Barkley had a better day than Tebow, finishing 12/20 for 192 yards, and moved the team well.  He had an INT which was more a bad decision to throw past the DE who deflected it than it was a bad pass.

He was really mixed more than bad, and started with two perfectly placed long balls -- one to Miles Austin -- but Barkley's throws remain floaty.  These will be easy pickings for starting DBs.  He showed nice speed escaping a sack, and a good slide. (Sanchez had a good scramble but dove forward instead of sliding.)  Barkley is in the bad category mostly because there weren't too many other things to complain about.

5. Cody Parkey.

Parkey was a great pickup for the Birds last year, but he missed an extra point (now 33 yards of course) and a 34-yard field goal.  He has missed two kicks in 2 of his last 3 games, going back to week 16 against Washington last year, which the Eagles lost by 3. So this could be a serious problem going forward.
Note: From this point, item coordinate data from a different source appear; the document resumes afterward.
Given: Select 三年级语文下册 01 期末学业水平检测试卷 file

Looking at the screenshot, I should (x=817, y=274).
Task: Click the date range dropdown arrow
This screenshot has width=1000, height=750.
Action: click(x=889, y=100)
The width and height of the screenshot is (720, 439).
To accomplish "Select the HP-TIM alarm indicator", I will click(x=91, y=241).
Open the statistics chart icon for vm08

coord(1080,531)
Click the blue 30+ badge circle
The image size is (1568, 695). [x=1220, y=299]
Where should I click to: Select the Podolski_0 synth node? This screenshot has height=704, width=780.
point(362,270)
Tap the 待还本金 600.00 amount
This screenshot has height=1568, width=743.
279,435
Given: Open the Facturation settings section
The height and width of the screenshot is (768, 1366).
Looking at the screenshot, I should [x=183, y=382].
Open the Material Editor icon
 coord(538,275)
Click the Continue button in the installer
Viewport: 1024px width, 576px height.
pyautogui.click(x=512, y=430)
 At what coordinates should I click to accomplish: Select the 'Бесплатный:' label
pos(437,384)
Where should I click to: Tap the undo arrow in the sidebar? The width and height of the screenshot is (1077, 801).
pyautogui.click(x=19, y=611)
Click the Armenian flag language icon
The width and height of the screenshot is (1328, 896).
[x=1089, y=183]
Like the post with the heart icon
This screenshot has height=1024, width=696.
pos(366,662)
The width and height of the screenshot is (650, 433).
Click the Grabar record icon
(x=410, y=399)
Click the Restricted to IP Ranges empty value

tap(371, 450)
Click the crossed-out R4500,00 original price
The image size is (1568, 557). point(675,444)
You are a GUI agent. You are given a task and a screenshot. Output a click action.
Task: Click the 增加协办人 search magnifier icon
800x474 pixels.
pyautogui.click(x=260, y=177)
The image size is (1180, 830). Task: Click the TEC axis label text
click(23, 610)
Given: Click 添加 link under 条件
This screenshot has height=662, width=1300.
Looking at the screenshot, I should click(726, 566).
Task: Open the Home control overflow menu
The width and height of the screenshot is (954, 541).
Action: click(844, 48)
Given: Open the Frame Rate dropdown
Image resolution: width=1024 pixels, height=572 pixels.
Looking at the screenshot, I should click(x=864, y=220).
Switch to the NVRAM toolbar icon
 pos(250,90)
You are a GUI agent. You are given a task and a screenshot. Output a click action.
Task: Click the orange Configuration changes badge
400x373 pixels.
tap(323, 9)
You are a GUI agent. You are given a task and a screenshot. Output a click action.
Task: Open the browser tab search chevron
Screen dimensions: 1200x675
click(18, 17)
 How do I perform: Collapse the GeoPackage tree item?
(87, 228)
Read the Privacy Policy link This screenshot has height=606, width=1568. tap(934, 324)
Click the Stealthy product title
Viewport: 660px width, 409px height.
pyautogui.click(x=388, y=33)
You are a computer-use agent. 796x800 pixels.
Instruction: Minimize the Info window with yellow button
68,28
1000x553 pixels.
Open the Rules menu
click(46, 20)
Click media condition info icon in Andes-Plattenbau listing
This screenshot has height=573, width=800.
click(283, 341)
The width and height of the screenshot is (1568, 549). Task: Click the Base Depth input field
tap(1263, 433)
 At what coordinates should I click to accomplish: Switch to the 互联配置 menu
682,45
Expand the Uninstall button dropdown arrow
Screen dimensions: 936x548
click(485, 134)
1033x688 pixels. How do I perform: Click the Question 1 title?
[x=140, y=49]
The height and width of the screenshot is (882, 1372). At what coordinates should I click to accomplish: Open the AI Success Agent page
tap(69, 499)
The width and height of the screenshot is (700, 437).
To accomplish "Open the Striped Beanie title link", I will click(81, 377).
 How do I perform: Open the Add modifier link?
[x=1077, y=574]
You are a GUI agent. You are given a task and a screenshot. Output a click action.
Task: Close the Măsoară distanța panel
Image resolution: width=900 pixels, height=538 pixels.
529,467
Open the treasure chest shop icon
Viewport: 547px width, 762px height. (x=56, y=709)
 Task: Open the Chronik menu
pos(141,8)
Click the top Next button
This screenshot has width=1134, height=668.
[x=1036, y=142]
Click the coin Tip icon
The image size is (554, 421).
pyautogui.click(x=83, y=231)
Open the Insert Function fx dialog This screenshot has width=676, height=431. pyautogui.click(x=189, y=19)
The odd thing is distance is never the problem, and Parkey always misses wide right on his bad kicks. He also missed a 33 yarder in the National Championship Game for Auburn. Why is that not correctable? And why is 33 yards his hardest distance?

...

Good and bad, it was a fine start to the year. Perhaps best of all, there were no apparent big injuries, though OLB Jordan DeWalt-Ondijo left the game early.